KH. Samsul Ma’arif menjelaskan bahwa tradisi perempuan yang melamar laki-laki ini dulunya sangat berkaitan dengan kehidupan agraris. Pada masa itu, masyarakat Lamongan sangat bergantung pada sektor pertanian.
Kriteria menantu ideal pada saat itu adalah seseorang yang rajin bekerja di sawah, memiliki gerobak sapi, dan mampu membantu pekerjaan di kebun. Dalam konteks ini, perempuan melamar laki-laki untuk mendapatkan seorang pasangan yang dapat membantu pekerjaan tersebut.
“Masyarakat Lamongan dulu itu cari menantu itu adalah garis miring, maksudnya cari orang yang bisa membantu pekerjaan dan kesibukan dia di sawah dan kebun” kata Pemangku Yayasan Tarbiyatus Shibyan ini.

Namun, pergeseran budaya mulai terjadi seiring dengan perubahan zaman.

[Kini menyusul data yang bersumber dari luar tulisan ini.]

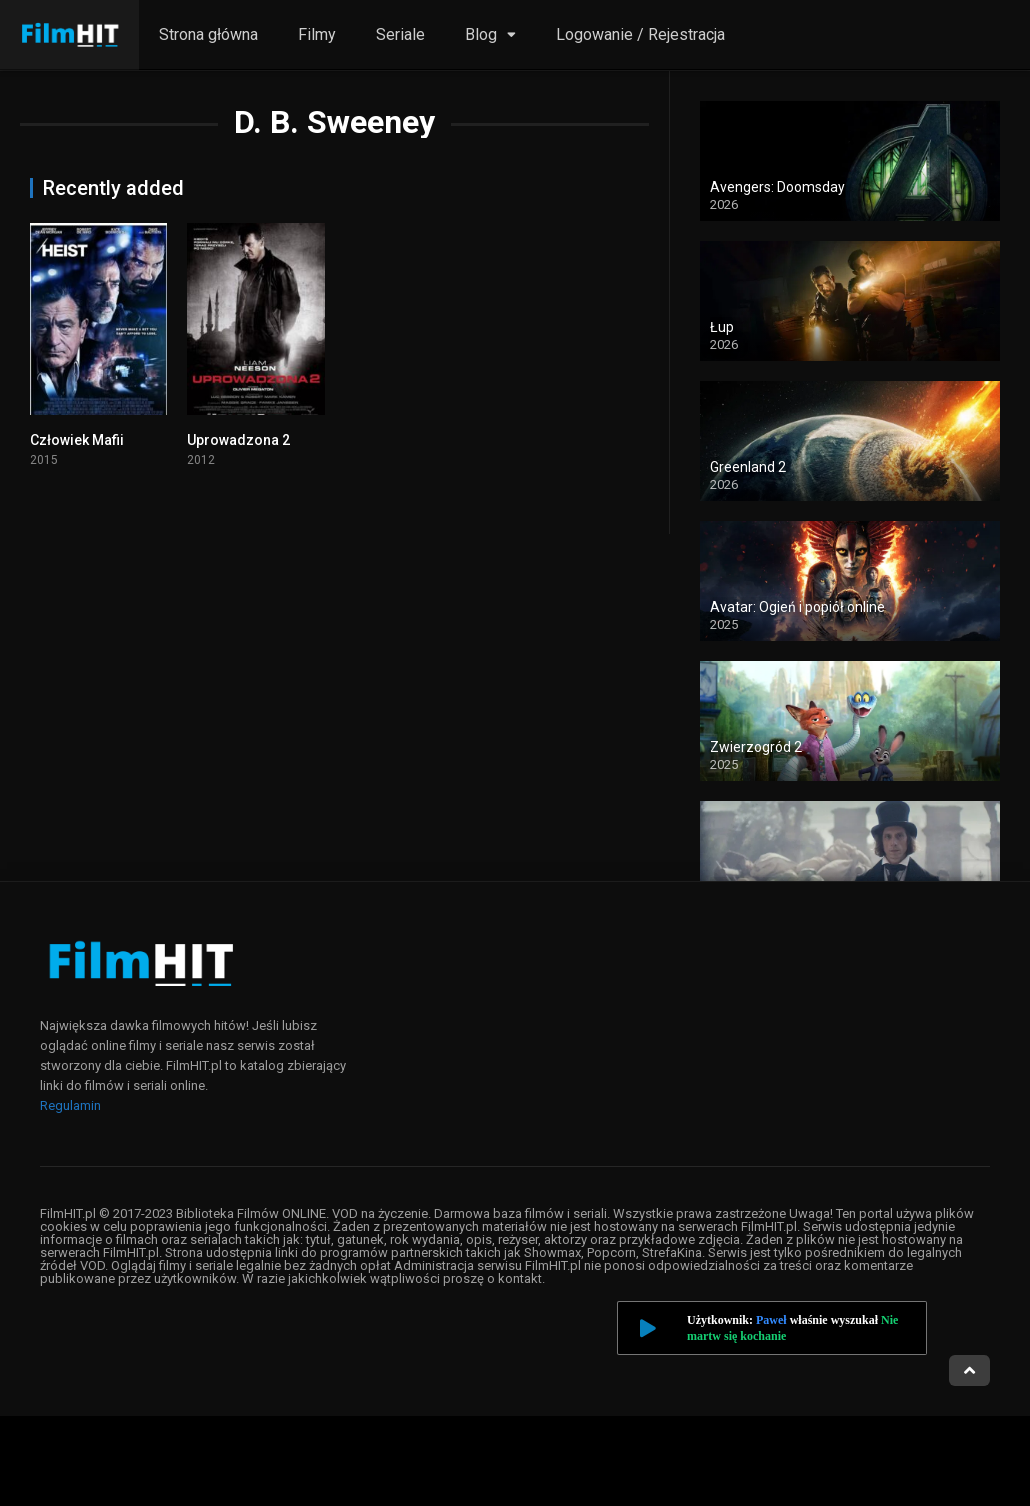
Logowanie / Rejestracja (640, 34)
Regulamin (70, 1105)
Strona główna (208, 34)
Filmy (317, 34)
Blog (481, 34)
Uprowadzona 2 (238, 440)
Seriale (400, 34)
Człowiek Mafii (77, 440)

Menurut KH. Samsul Maarif Pergeseran itu terjadi akibat transformasi budaya, yang dipengaruhi oleh masuknya budaya perkotaan. Seiring dengan modernisasi, kehidupan di kota-kota besar mempengaruhi cara pandang masyarakat terhadap pernikahan.
Alat-alat pertanian tradisional seperti gerobak sapi mulai ditinggalkan, digantikan dengan alat-alat modern. Pekerjaan di sawahpun bukan lagi menjadi kegiatan utama. Beberapa masyarakat mulai mencoba matapencaharian baru, imbas dari budaya kota yang masuk ke desa-desa. Dengan berkurangnya ketergantungan pada sektor pertanian, kriteria untuk memilih pasangan pun berubah.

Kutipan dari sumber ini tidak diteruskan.